The amount of money being reimbursed to the state for Medicaid  from the federal government has been cut, and the state continues to see budget shortfalls.
A group lead by Lt. Gov. Jeff Coyler is trying to form ideas on how to cut state Medicaid costs without seriously cutting services to Medicaid patients.
But local officials have expressed concern about how the changes to services to disabled, the most costly group in the Medicaid system, will affect care.
Kansans who receive Medicaid fall into three basic low income categories: disabled, children, families and pregnant women, and elderly.
Children and families account for about 57 percent of the enrollment in Medicaid but only 21 percent of the costs. Medicaid spends about $240 per month per member on this population.
The aged population accounts for less than 10 percent of the Medicaid population and about 20 percent of Medicaid expenses.
The average cost for those elderly in in-home care is $1,299 per month, and the cost for elderly in institutions is about $2,427 per month.
The greatest percentage of spending goes to people who are disabled.
This includes people with physical and development disabilities, mental illness, and traumatic brain injuries.
Costs can range from $871 per month to $6,889 per month.
About 49 percent of growth in cost in the Medicaid program from 2005 to 2010 in Kansas came from care for persons with disabilities.
One area that the reform group has discussed is eliminating mental-health services for people who have developmental disabilities.
The idea would be for people who have developmental disabilities to receive psychiatric care from their primary-care physicians.
Prairie View Medical Director Dr. Gary Fast, MD, said some psychiatric disorders when stable and uncomplicated can be managed by primary-care physicians.
However, denying psychiatric care for patients with development disabilities could hurt quality of care, he said.
“Primary-care physicians are not trained in the intricacies of psychiatry medication management, so there would be some with psychiatric disorders that should be managed in the psychiatric clinic,” Fast said in an e-mail. “Even the national push for mental health integration into primary care says there are some patients who need to be managed by a psychiatrist.”

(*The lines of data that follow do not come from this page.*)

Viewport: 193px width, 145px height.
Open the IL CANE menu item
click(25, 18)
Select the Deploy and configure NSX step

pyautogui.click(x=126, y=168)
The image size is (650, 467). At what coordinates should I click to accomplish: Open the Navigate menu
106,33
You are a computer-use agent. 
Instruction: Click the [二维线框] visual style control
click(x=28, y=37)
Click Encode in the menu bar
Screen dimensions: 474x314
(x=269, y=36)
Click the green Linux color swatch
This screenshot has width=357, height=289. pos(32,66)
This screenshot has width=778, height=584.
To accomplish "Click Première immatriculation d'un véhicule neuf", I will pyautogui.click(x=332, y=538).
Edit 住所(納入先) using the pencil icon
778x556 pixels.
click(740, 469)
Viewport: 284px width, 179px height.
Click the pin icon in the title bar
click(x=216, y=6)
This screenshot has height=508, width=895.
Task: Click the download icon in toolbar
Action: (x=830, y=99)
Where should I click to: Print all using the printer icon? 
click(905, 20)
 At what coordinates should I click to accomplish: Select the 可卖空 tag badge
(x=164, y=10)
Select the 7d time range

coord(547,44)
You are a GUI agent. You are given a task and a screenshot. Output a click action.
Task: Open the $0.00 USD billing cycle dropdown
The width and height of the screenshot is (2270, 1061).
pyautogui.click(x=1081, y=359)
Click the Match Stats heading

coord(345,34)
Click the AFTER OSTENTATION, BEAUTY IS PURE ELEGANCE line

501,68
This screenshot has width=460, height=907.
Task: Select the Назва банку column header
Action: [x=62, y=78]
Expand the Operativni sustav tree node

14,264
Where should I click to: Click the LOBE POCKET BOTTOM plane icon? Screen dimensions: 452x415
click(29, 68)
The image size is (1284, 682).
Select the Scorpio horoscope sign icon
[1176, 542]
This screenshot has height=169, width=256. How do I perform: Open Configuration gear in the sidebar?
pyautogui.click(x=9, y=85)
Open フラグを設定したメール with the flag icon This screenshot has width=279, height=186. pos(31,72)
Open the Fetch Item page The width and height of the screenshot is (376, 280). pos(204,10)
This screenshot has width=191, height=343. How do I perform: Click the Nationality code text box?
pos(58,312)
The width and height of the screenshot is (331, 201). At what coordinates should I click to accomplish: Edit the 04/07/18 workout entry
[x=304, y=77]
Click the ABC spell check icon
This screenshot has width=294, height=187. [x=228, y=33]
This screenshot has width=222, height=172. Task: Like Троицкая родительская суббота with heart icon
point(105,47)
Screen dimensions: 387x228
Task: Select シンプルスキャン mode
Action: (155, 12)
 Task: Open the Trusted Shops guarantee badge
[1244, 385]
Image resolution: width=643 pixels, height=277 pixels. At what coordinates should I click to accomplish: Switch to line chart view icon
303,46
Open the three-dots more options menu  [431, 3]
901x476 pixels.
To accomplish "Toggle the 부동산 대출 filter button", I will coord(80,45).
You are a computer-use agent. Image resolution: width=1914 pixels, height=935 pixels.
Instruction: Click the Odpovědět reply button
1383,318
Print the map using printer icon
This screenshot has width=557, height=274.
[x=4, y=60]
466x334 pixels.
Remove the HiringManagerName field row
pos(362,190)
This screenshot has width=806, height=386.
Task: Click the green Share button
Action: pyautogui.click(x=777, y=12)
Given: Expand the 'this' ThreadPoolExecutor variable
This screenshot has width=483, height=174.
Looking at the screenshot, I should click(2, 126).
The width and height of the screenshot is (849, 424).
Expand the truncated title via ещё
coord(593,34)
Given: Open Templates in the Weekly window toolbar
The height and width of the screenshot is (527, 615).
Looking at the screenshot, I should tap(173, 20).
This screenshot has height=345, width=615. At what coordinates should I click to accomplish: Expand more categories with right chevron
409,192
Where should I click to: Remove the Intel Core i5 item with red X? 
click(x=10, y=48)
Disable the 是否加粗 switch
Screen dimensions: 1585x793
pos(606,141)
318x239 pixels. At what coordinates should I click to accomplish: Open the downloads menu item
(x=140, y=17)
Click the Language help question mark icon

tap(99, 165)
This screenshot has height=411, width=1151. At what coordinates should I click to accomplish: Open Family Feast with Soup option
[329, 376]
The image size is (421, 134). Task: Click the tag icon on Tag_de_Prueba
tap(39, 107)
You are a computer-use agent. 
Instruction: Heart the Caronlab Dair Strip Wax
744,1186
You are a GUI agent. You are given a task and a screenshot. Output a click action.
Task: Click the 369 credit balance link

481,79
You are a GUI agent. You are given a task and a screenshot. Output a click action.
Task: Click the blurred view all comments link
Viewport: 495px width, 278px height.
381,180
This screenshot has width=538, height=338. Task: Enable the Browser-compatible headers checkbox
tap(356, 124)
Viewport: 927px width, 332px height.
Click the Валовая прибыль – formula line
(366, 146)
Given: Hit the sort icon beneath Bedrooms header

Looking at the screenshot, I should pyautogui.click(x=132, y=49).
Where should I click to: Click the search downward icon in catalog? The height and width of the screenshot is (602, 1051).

Fast said the challenges in knowing which patients can be managed by a primary-care physician and which need a psychiatrist. He said better communication between specialist and primary-care physicians need to occur.
“Adding the dual diagnosis component makes for the more complicated patient at times,” Fast said. “The quality of care could certainly go down if the average length of a (primary-care physician) visit is six to eight minutes and the (primary-care physician) does not have time to ask the questions that need to be addressed with the dual diagnosed patient.”
The group has further proposed requiring all Medicaid patients with mental illness to take generic medication.
Jessie Kaye, Prairie View CEO, said providers in the public mental-health system oppose policies that restrict access to medically necessary medications.
Prairie View is Harvey County’s Community Mental Health Center.
“Providers in the public mental-health system oppose policies that restrict access to medically necessary medications. Such policies, which include preferred drug lists (PDLs) with prior authorization requirements, restrictive formularies, fail first requirements, monthly prescription limits, and tiered co-payment structures, fail to achieve their intended purposes of reducing overall health-care costs, prolong human suffering and reduce the potential for an individual with mental illness to achieve full recovery,” Kaye said in an e-mail.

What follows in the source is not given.